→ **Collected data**
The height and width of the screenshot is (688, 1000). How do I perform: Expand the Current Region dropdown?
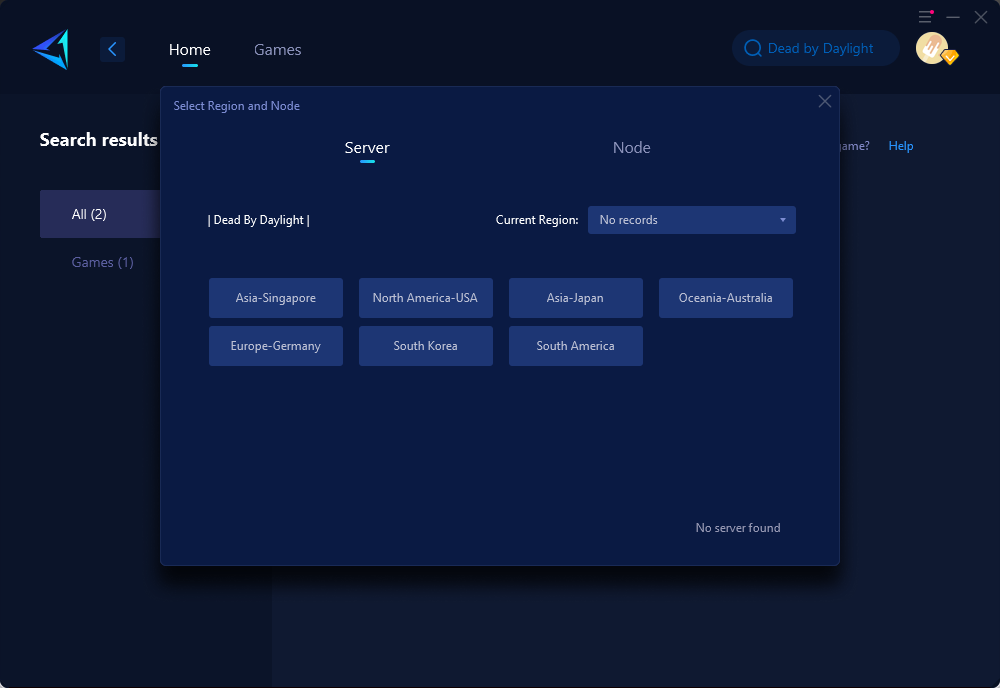tap(691, 220)
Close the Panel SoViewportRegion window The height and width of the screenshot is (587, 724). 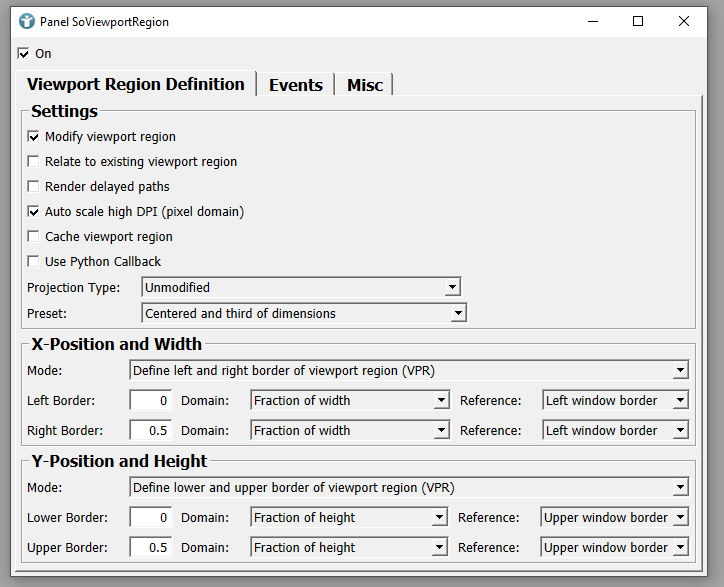(x=684, y=21)
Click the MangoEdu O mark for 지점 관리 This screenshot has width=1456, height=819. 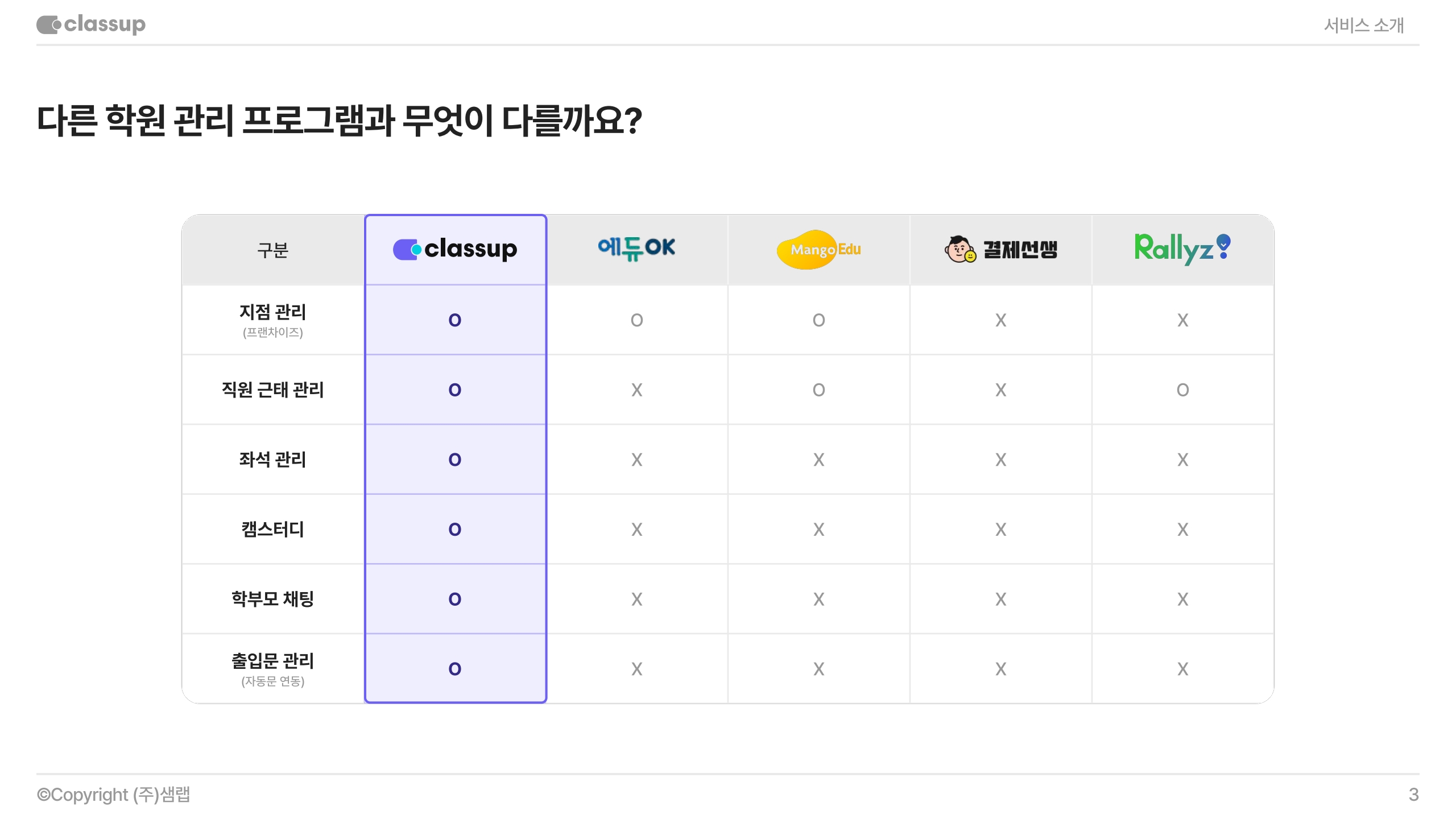818,320
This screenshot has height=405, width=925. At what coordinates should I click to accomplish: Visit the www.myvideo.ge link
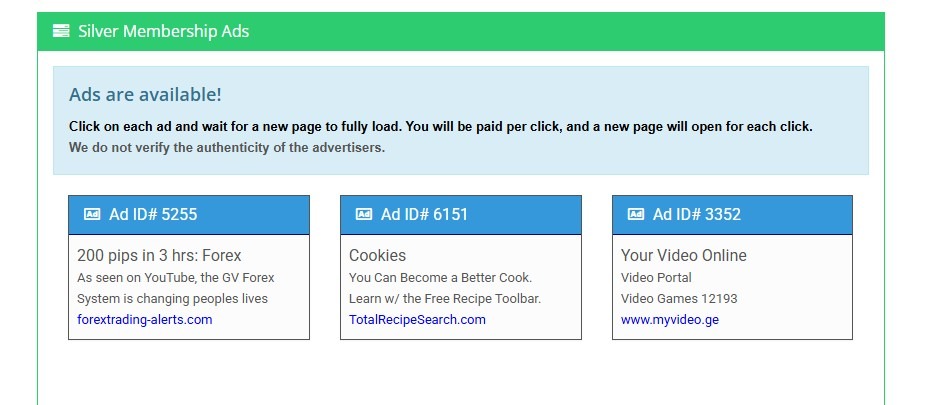[670, 320]

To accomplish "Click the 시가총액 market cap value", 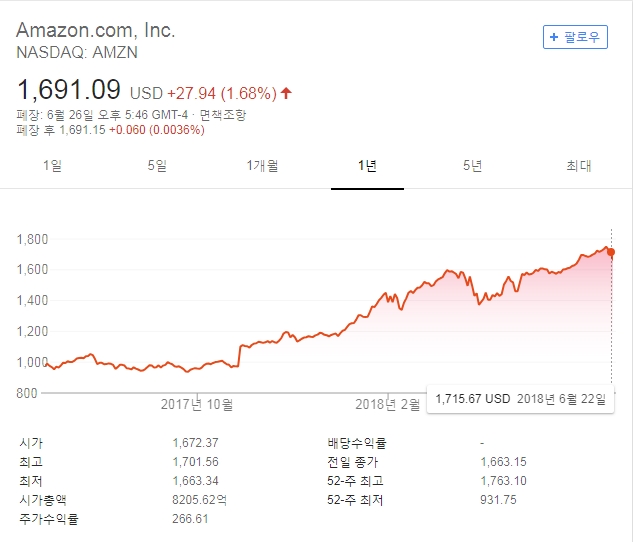I will pos(202,499).
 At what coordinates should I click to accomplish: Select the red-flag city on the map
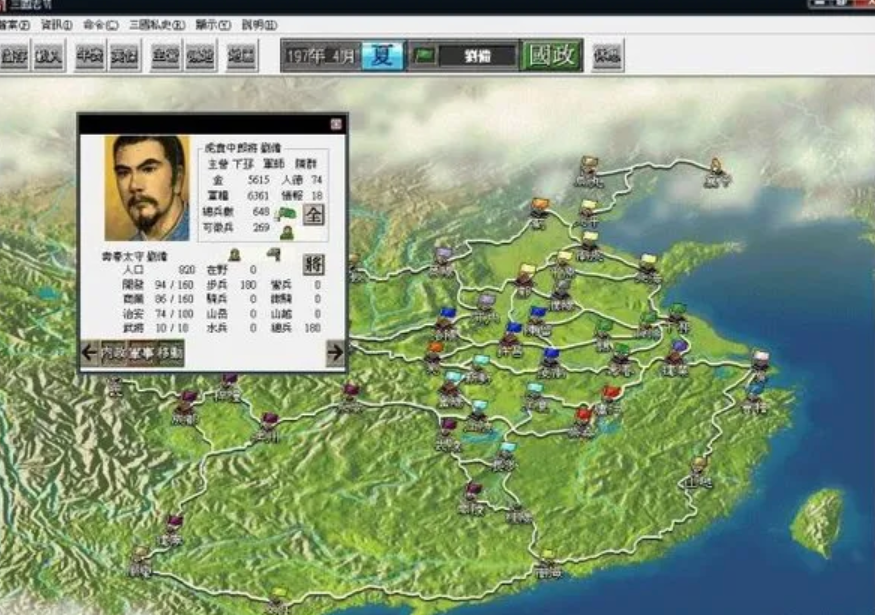[611, 394]
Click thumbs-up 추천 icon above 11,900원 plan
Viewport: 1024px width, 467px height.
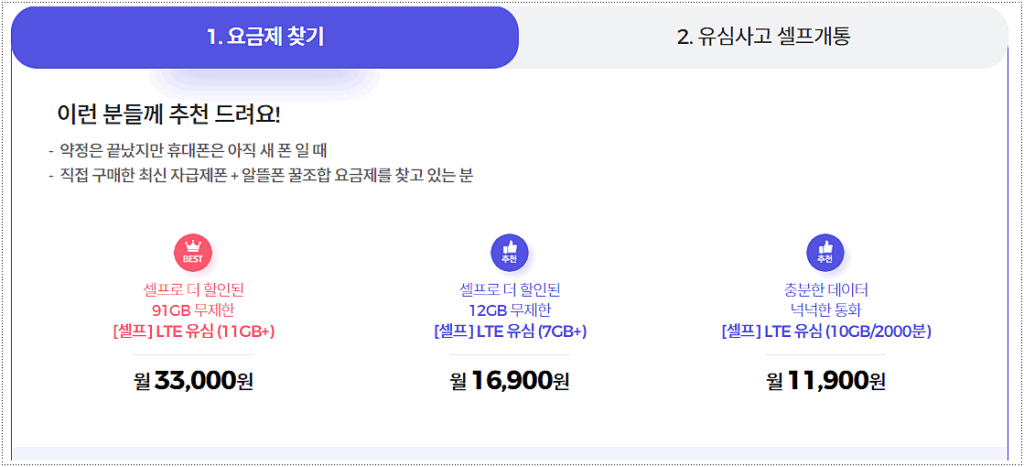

→ **What you should do**
Transcribe exactly the lines that go from the one holding "Click thumbs-up 추천 icon above 11,900원 plan" through the last line of the entries, both included, and nothing besides them. Do not include any pictures.

→ **Answer to the exercise**
Click thumbs-up 추천 icon above 11,900원 plan
Viewport: 1024px width, 467px height.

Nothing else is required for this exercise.